まず整理すると、自己肯定感とは「自分を無条件に好きになる」という意味だけではありません。できない部分や弱さも含めて、「まあ、これが今の私だよね」とそのまま認められる感覚のことです。完璧じゃなくても存在していい、と感じられる安心感と言ってもいいでしょう。
この安心感があると、人は自然と挑戦しやすくなります。失敗しても「ダメな自分の証明」ではなく、「経験が増えただけ」と捉えられるからです。心理学でも、自己肯定感が高い人ほど新しいことに挑戦しやすく、ストレスからの回復も早いとされています。つまり、自己肯定感は精神的な成長を支える土台のようなものなんですね。

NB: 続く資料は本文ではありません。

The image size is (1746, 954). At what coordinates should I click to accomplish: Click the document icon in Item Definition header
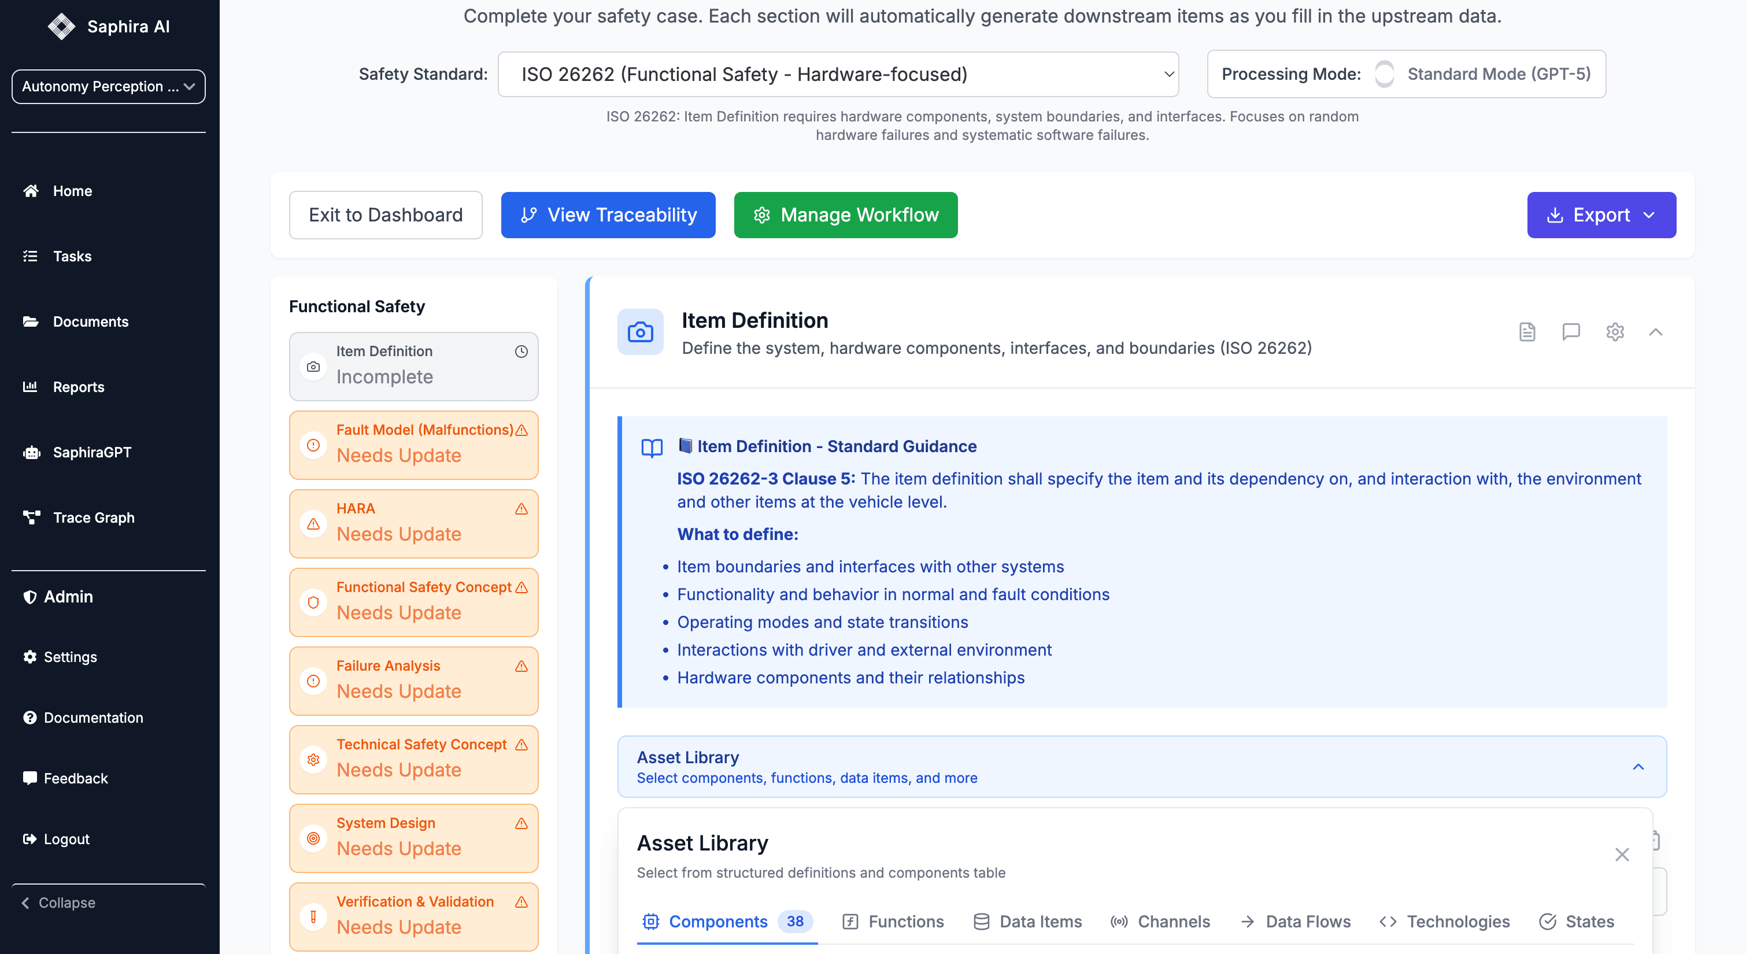(x=1526, y=332)
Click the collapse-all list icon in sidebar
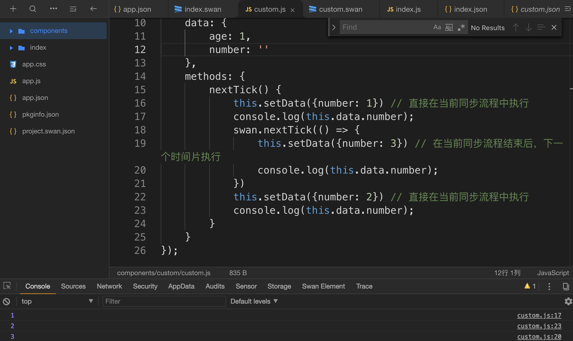The width and height of the screenshot is (573, 341). click(73, 9)
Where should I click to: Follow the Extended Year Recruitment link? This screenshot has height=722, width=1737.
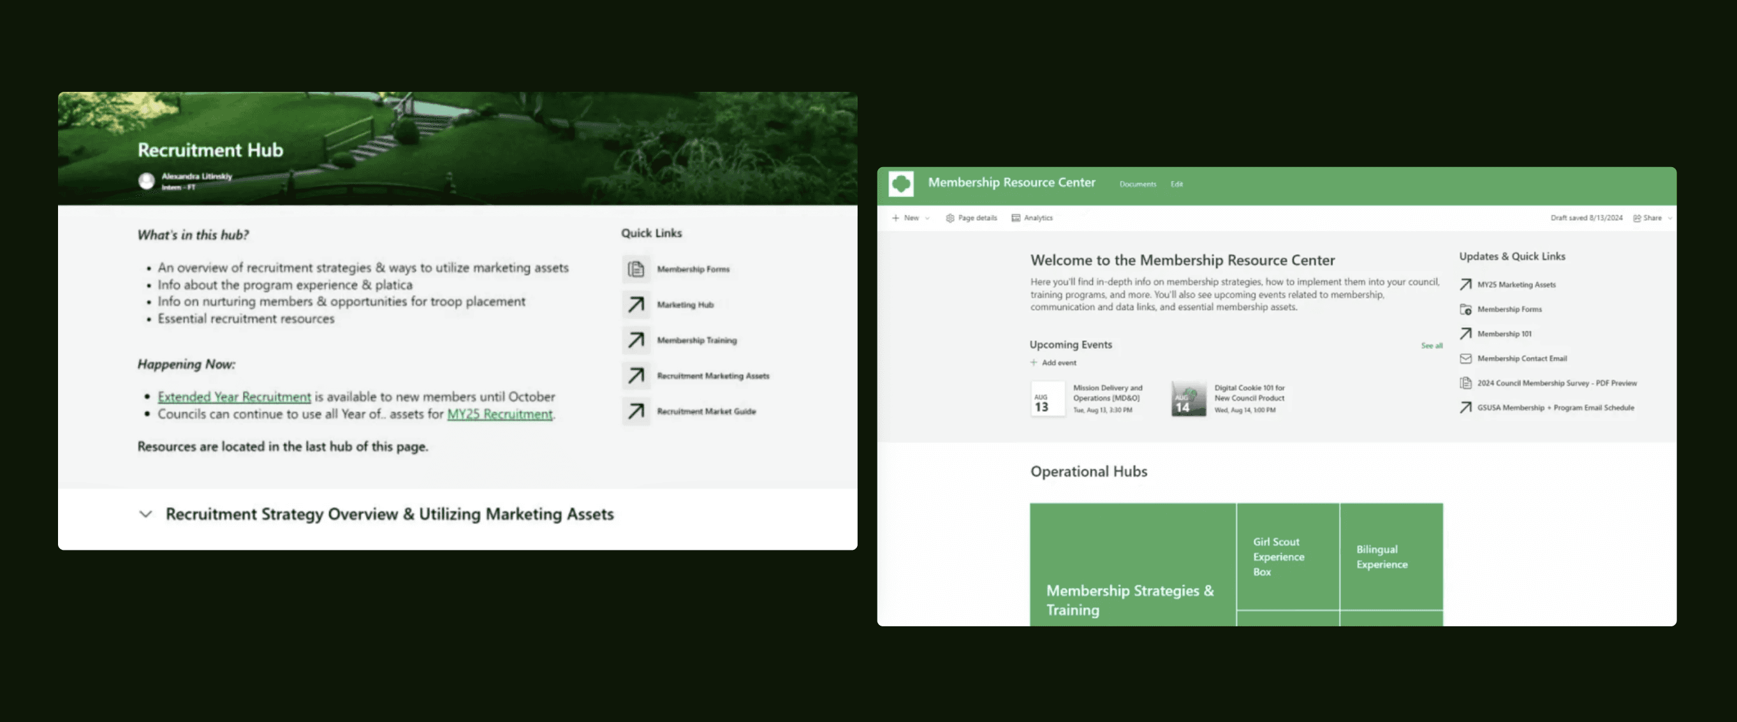(234, 397)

スピリチュアルな文脈では、これを「魂の成長」と表現することがあります。ここでいう魂の成長とは、特別な能力が身につくことというより、自分や他者、世界との関係性がより調和していくことを指すことが多いです。怒りや恐れに振り回されにくくなったり、人に優しくできたり、自分らしい選択ができるようになる。その変化の中心にあるのが、実は自己受容だったりします。

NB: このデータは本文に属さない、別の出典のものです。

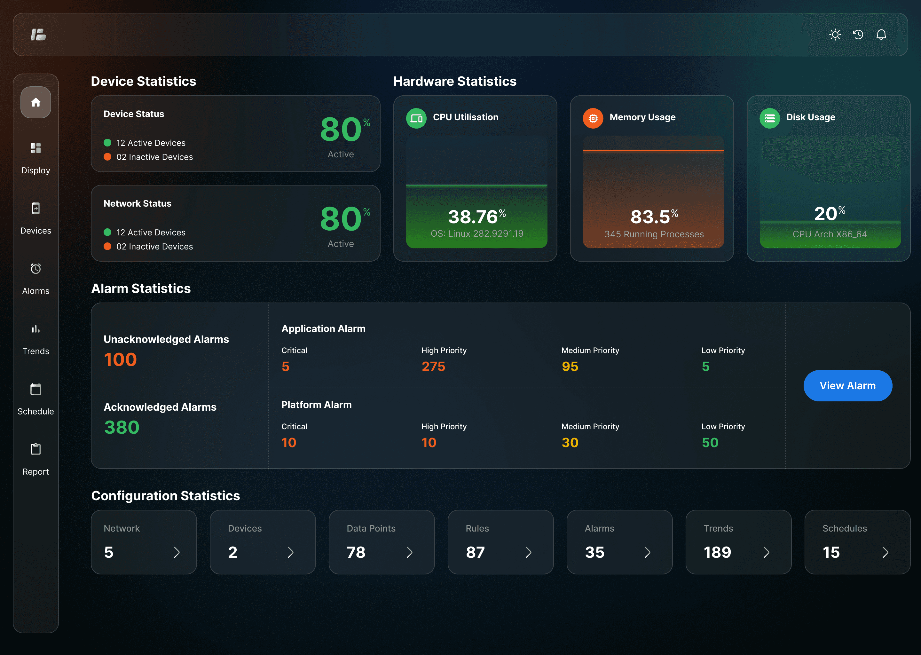Expand the Trends configuration chevron
The width and height of the screenshot is (921, 655).
766,552
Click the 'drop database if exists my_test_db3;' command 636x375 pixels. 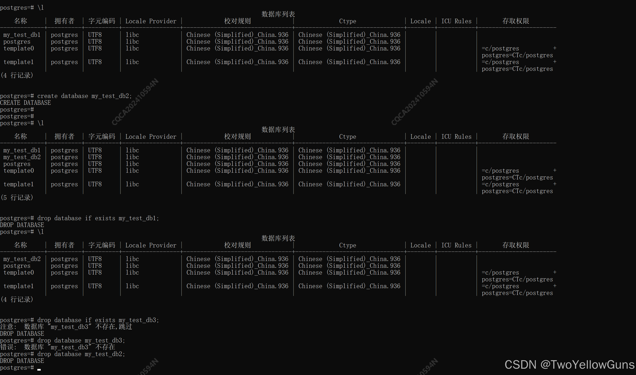coord(98,320)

逆に自己肯定感が低い状態だと、成長しようとする努力が「自己否定」ベースになりがちです。「今の自分じゃダメだから変わらなきゃ」というスタートだと、どれだけ頑張っても満足感が得にくい。外から見ると成果が出ていても、心の中では常に不足感が残ります。これでは、本来の意味での成長というより、“欠けた自分を埋め続ける作業”になってしまいます。
とくに優しい人の場合には、周囲への気遣いや期待に応えようとする中で、自分を後回しにしてしまうことがあります。優しい人ほど「もっとちゃんとしなきゃ」と自分に厳しくなりやすい。でも実は、自分を大切にできる人ほど他人にも自然な優しさを向けられる、というのはよくある話です。自分のコップが満たされていると、無理なく周囲にも分けられるからです。
また、自己肯定感が育つと直感もクリアになりやすいと言われます。自分の感覚を信じられるので、「本当はどうしたいか」が見えやすくなる。これはスピリチュアル的に言えば内なる声とつながる感覚、心理学的に言えば自己一致の状態です。どちらの言葉で説明しても、方向性は同じです。
では、自己肯定感を高めるにはどうすればいいのでしょうか。大きなことをしなくても大丈夫です。まずは、自分への言葉遣いを少しだけ優しくしてみること。「またできなかった」ではなく、「今日はここまでできたね」と言ってあげる。それだけでも心の緊張はゆるみます。
それから、比較を減らすことも大切です。SNSや周囲の人と比べると、どうしても不足に目が向きやすくなります。でも魂の成長に「標準速度」や「平均値」はありません。それぞれ違う経験をして、違うタイミングで気づきを得るものです。自分のペースを尊重すること自体が、成長の一部なんです。
もうひとつ忘れてほしくないのは、自己肯定感は「一度上がったら終わり」というものではないということ。波があって当然です。調子のいい日もあれば、落ち込む日もある。その揺らぎを否定せず、「こういう日もあるよね」と受け止められること自体が、成熟した自己肯定感とも言えます。
スピリチュアルな言葉でまとめるなら、魂の成長とは“自分を愛する精度が上がっていくこと”とも言えるかもしれません。完璧になることではなく、自分との関係を少しずつ調和させていくプロセス。その過程で、人との関係や現実の流れも自然と変わっていきます。
だからもし今、「もっと成長しなきゃ」と焦っているなら、まずはこう問いかけてみてください。
「私はちゃんと自分の味方でいれているかな?」と
その答えを優しく探していくことが、結果として一番深い成長につながるのかもしれません。